D’autre part que doit-il se passer si un tel désaccord entraîne l’impossibilité de former un gouvernement ? Le Président dans ce cas-là, n’est-il pas seul responsable de l’impossibilité de former un gouvernement majoritaire démocratiquement ? Telles sont les questions que posent la situation politique actuelle en Italie. Car au nom de la défense de l’euro et de l’influence des institutions étrangères, Mattarella est prêt à mettre en sourdine l’expression démocratique du pays. Cela, bien évidemment, pose un grave problème institutionnel qui remet en cause le régime politique italien lui-même.

Nous passons d’une crise politique à une crise institutionnelle ouverte, et cette crise, il faut insister encore là-dessus, est le résultat de cette folle construction qu’est l’euro. Car c’est l’euro qui pousse à remettre en cause la légitimité démocratique d’un peuple au nom d’un juridisme étroit qui fait fi de la politique, de la légitimité, de la souveraineté et de l’histoire. Voilà ce que nous observons actuellement en Italie, et là encore, nous devrions observer de près cette crise, si nous ne voulons pas être surpris un jour, de nous réveiller en constatant que la démocratie a disparu, comme le découvre actuellement les Italiens.

Rien d’étonnant, dans ces conditions, à ce que la ligue et le M5S commencent à hausser la voix contre le Président Mattarella, qui s’oppose à la volonté des Italiens, qui est précisément censée être garantie par la Constitution, et à en appeller à la mobilisation des Italiens. Salvini se dit « vraiment en colère » sur facebook et son commentaire est liké par Di Maio, qui affirme par ailleurs devant des journalistes qui lui demandent de commenter que lui aussi est en colère. Le député di Battista, de son côté, considère le veto de Mattarella comme « inacceptable » . Même le parti Fratelli d’Italia, pourtant opposé au nouveau gouvernement, considère également comme inacceptables « les interférences de Mattarella ». La « colline » comme désignent les Italiens la résidence du Président de la République, au Palais Quirinale, sur la plus haute colline de Rome, pourra-t-elle éternellement tenir sa position ?
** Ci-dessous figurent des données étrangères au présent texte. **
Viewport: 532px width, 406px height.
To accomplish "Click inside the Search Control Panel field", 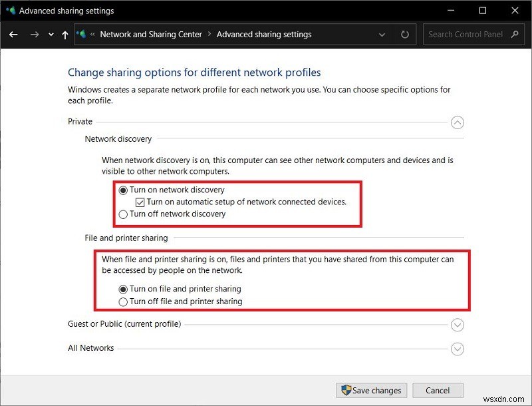I will coord(466,34).
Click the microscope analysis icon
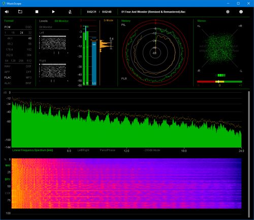Screen dimensions: 254x220 tap(70, 12)
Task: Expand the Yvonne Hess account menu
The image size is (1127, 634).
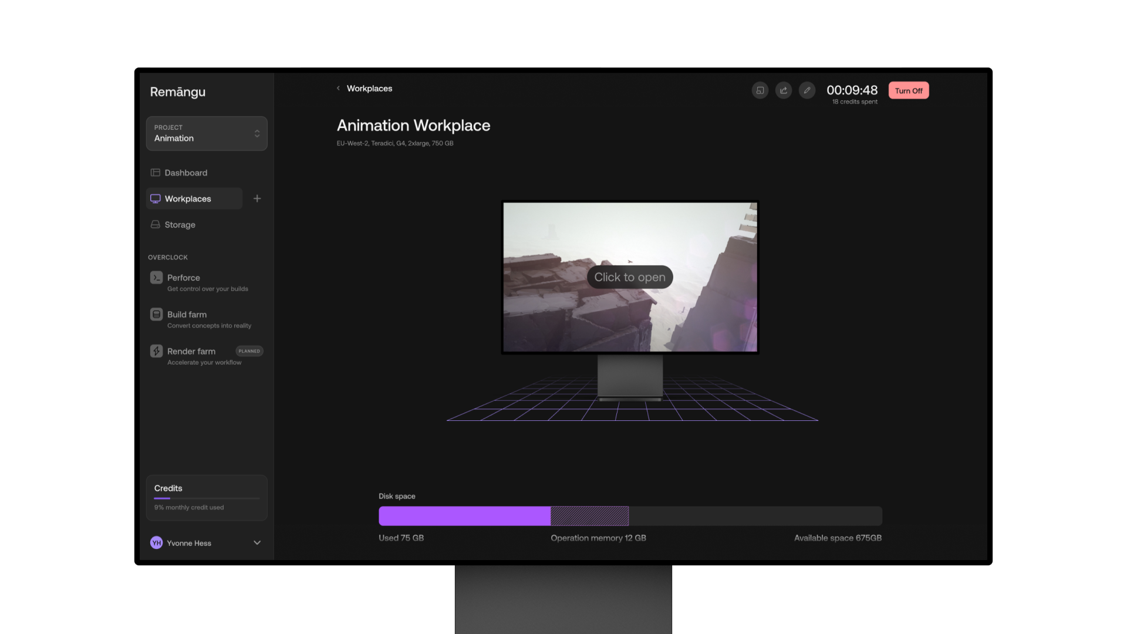Action: click(x=257, y=543)
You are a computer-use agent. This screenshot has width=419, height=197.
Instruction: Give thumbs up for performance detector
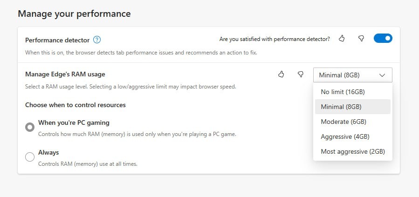342,39
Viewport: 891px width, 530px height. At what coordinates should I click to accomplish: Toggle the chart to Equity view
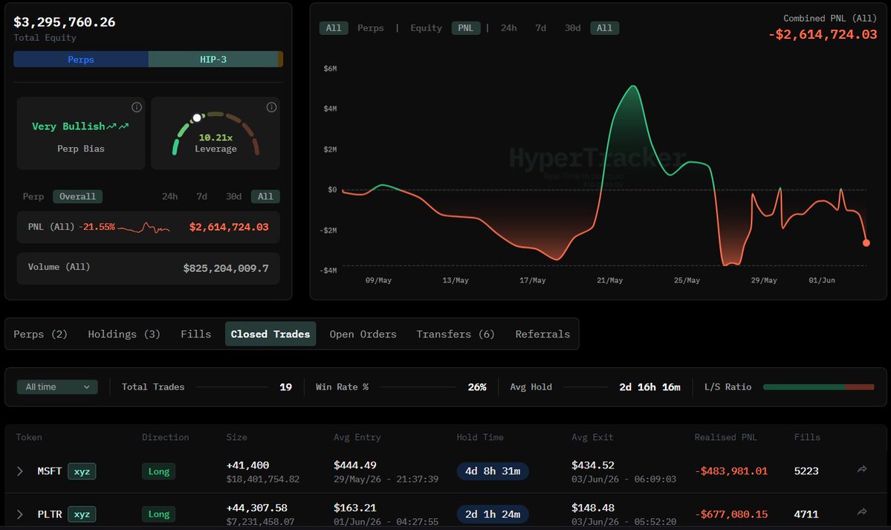coord(426,28)
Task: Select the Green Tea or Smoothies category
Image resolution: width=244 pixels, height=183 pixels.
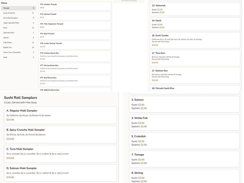Action: [x=18, y=52]
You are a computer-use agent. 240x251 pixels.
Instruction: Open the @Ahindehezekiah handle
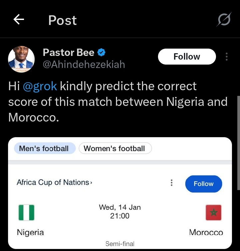click(84, 64)
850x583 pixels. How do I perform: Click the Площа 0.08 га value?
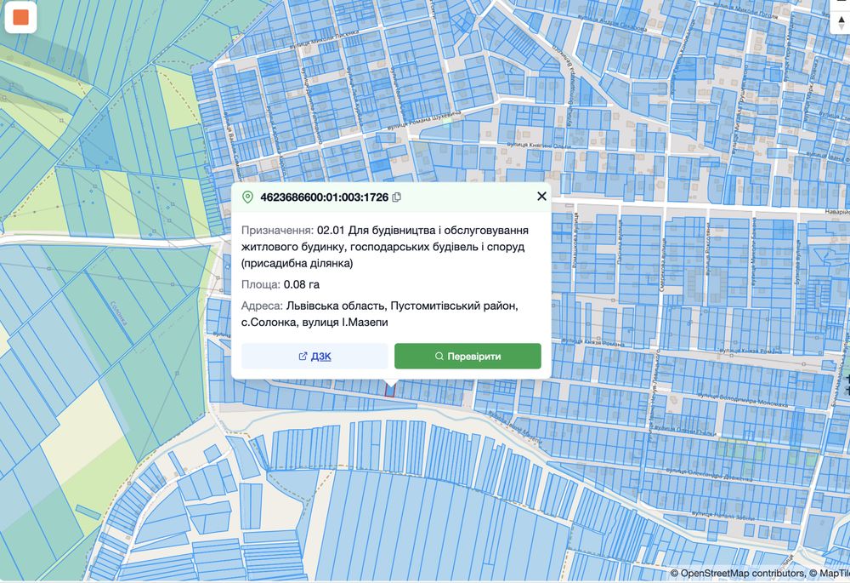(302, 284)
Salvini se réunit aujourd’hui à Milan avec son équipe stratégique réduite pour décider de la marche à suivre, mais il menace à nouveau de mettre fin au gouvernement si Savona n’est pas nommé, quitte à refaire des élections puisque son parti ne cesse de monter dans les sondages. Il pourrait ressortir renforcé d’un tel processus, mais le problème démocratique se reposera alors de la même façon à l’automne. Combien de temps cependant, l’interprétation étroite et orientée d’une Constitution démocratique pourra-t-elle servir à priver un peuple de sa volonté démocratique majoritaire, de sa souveraineté, sans mener à des blocages de nature révolutionnaires ?

Voilà la nouvelle question que pose la crise italienne, et de nouveau nous voyons à quel point son évolution devrait intéresser la gauche européenne, puisque bien loin du fascisme fantasmé qu’elle projette pour ne pas faire l’effort de comprendre, c’est bien plutôt à une situation réellement révolutionnaire que pourrait désormais mener la confiscation de la volonté populaire des Italiens au nom de la construction de l’euro.